Beaucoup de choses ont été dites sur Jurassic Park.

  • Son budget initial (80 millions de dollars, amortis en quelques jours), le budget de publicité de 90 millions de dollars, l’orchestration savante de la diffusion des produits dérivés, le record historique d’entrées et de recettes (un milliard de dollars).
  • La qualité des effets spéciaux, la combinaison des techniques d’animation de marionnettes grandeur nature avec celle de l’image de synthèse, annonçant une nouvelle génération technique de films…
  • Le succès du film, la « dinomania », réactive aussi l’interrogation sur l’étrange fascination qu’ont exercé et que continuent d’exercer les dinosaures sur les enfants.
  • Enfin, le film a suscité une vive controverse en France, tant il incarnait (en pleine négociation du GATT) l’invasion de la culture américaine.

Il y a cependant deux autres raisons de s’intéresser à Jurassic Park.

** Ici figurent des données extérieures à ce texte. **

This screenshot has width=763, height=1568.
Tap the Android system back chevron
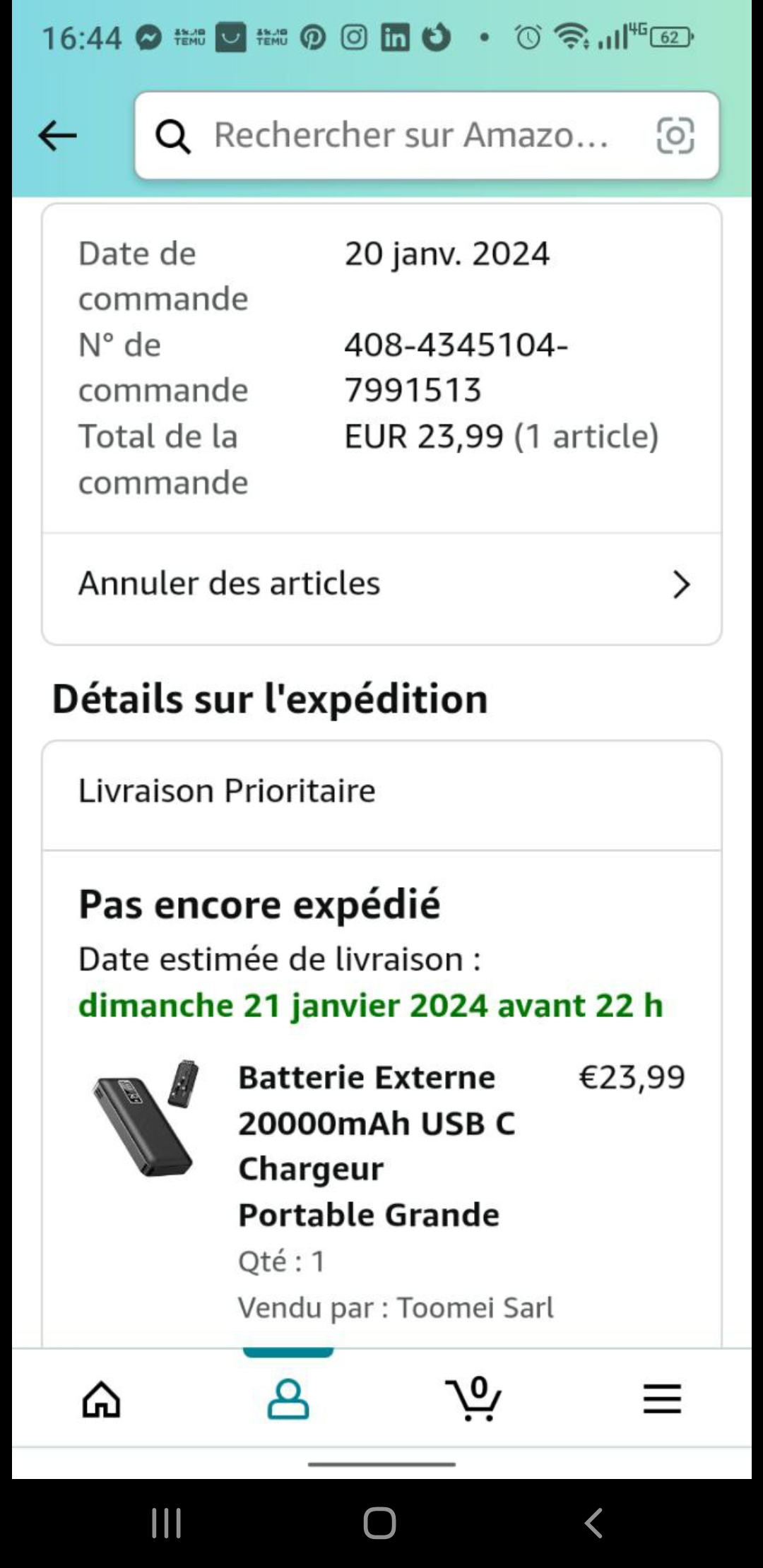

  • Jurassic Park illustre l’accélération du cycle de diffusion des théories scientifiques. La théorie du chaos prend forme dans les années 60, se propage à la périphérie de diverses disciplines dans les années 70. Les premiers ouvrages de vulgarisation paraissent des la fin des années 80. Le roman « Jurassic Park » de Michael Crichton parait en 1991. Le film sort deux ans plus tard.
  • Les lecteurs du roman Jurassic Park se comptent en centaines de milliers. Ceux du film en dizaines de millions . En d’autres termes, le film aura porté à la connaissance d’un trés large public dans 43 pays quelques notions élémentaires de théorie du chaos et plus généralement les outils conceptuels qui permettent de se représenter les phénomènes complexes.

Restructuration des paradigmes scientifiques et « intuition de la complexité » dans le public

Les sociologues de la Cofremca avaient mis en relief il y a quelques années une tendance lourde à « l’ouverture à la complexité et aux systèmes ».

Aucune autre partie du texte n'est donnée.